Историческое размежевание субстанциальных и несубстанциальных аспектов понимания архитектурного пространства - предмет специального историко-теоретического анализа, и здесь мы только бегло упомянем три основных способа понимания пространства, известных с начала ХХ века.

На первое место теперь, вероятно, стоит поставить математическое понимание пространства, которое позволяет оценить пространственные размеры - линейные, плоские и объемные - и производить с ними всякого рода математические преобразования и расчеты. Размеры, как правило, уже не связаны с широко понимаемой «организацией пространства» и ограничены модификацией размеров его частей в общей пространственной структуре. Это касается объемов и площадей при установлении функционально требуемых помещений и модификации размеров сооружения, важных для композиционной задачи, в частности для установления желаемых пропорций. Что же относительно организации структуры пространства, то здесь получили распространение разного рода решетки, построенные на правильных фигурах

- чаще всего квадратах или треугольной сетке.

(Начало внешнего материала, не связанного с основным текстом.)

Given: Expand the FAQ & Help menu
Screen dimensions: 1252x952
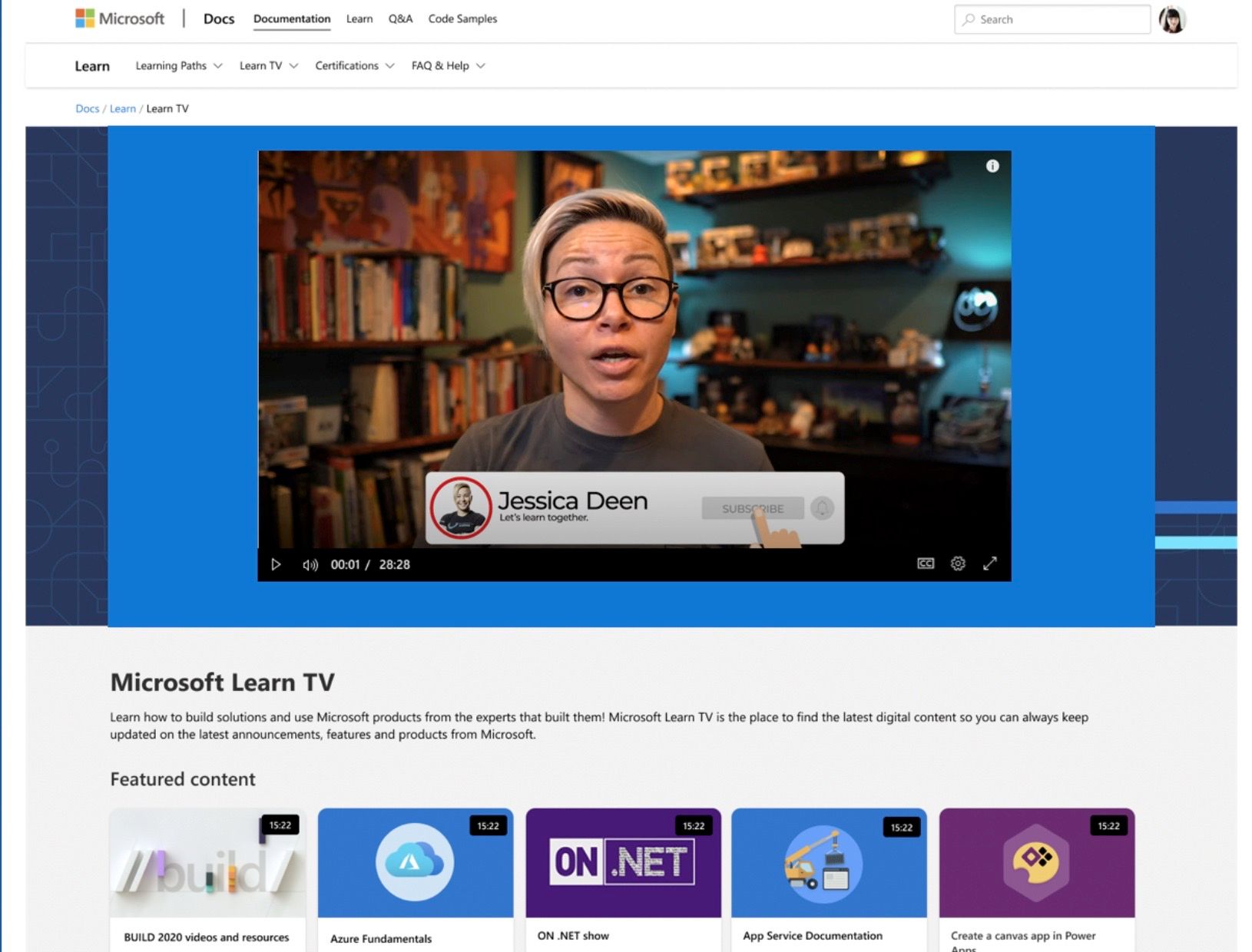Looking at the screenshot, I should [448, 66].
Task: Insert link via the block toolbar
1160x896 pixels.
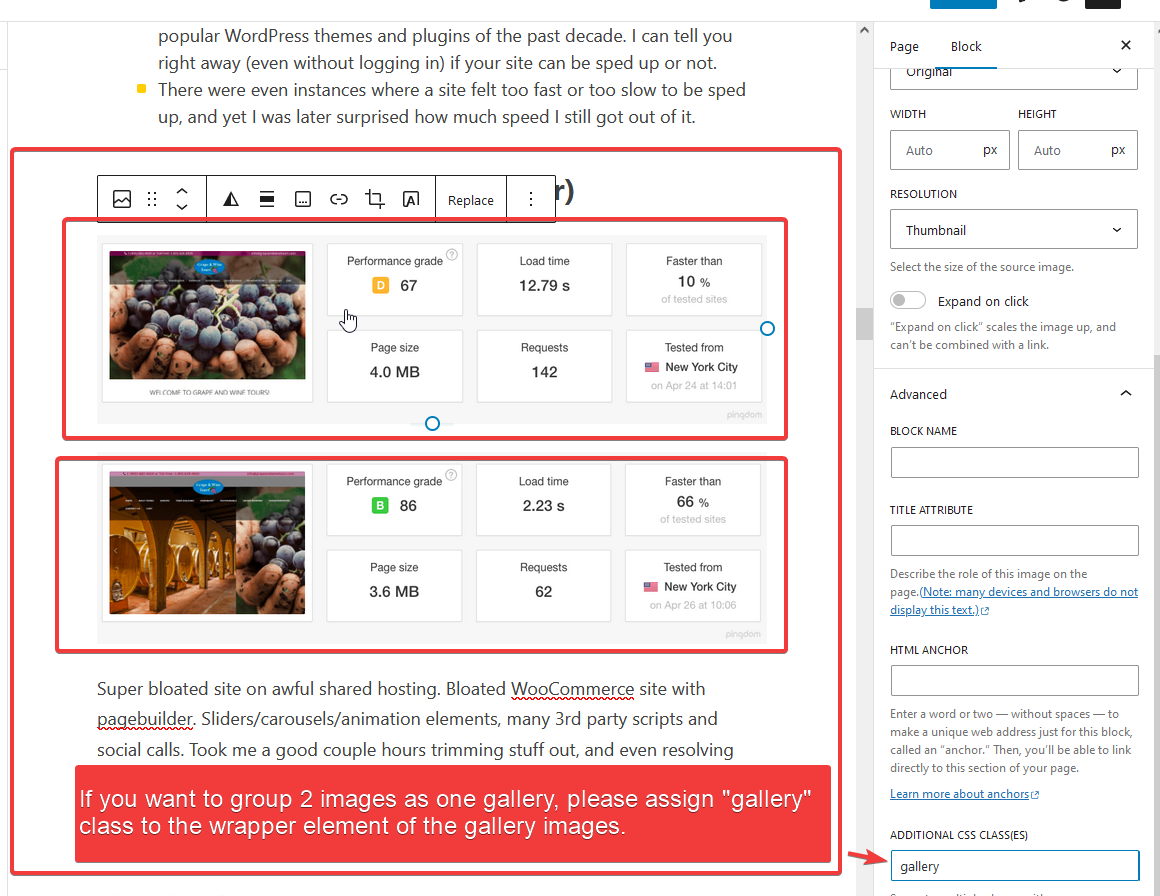Action: point(339,199)
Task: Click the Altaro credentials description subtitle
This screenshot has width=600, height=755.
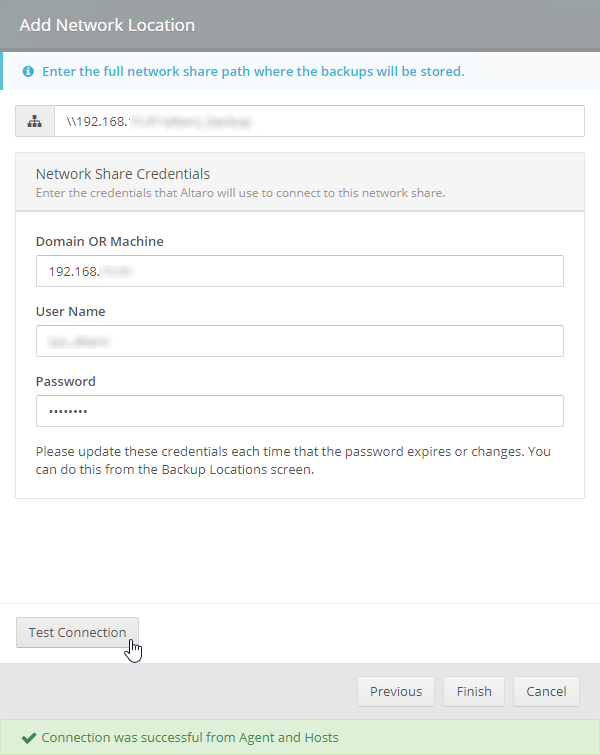Action: 240,193
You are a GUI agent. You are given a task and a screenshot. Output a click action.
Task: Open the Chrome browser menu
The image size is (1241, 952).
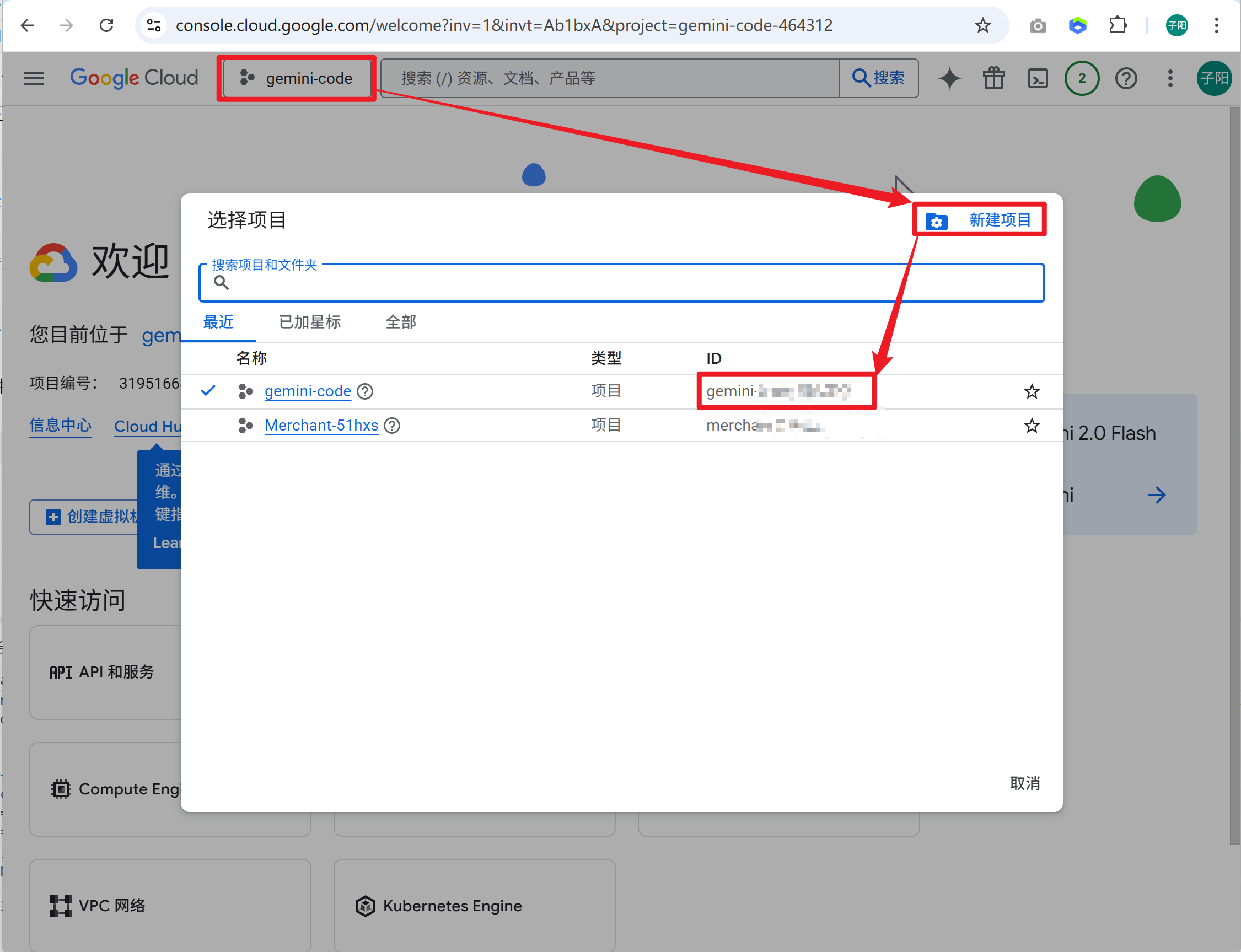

Еще одним способом использования пространственных идей стало представление объекта в виде перспективного чертежа, аксонометрического рисунка или материальной модели. Здесь архитектор и заказчик могли представить здание в виде, наиболее близком к натуре, а строители - выбрать с помощью пространственных моделей наилучшие способы его возведения.

Однако при всем сказанном пространственное представление об объекте постоянно присутствует в архитектурном воображении, так как позволяет понять характер связи объекта с окружающей средой, пейзажем при разной освещенности, в разное время года и в разную погоду. В этом случае архитектор использует зрительные и оптические эффекты - заслонения, отражения (например, в водоемах), ракурсы, открываемые при

подходах к сооружению с разных сторон, и все, что зрительно связывает пространственные свойства сооружения с его материальной средой, в частности со строительными материалами, не входящими в сооружение. В результате само пространство становится своего рода субстанцией, более или менее прозрачной, в которой свет и тени обогащены температурными или влажностными ощущениями и соответствующими погодным условиям свойствами строительных материалов. Облицовочные и декоративные материалы при этом образуют единую систему с материалом и пространственной системой конструкций.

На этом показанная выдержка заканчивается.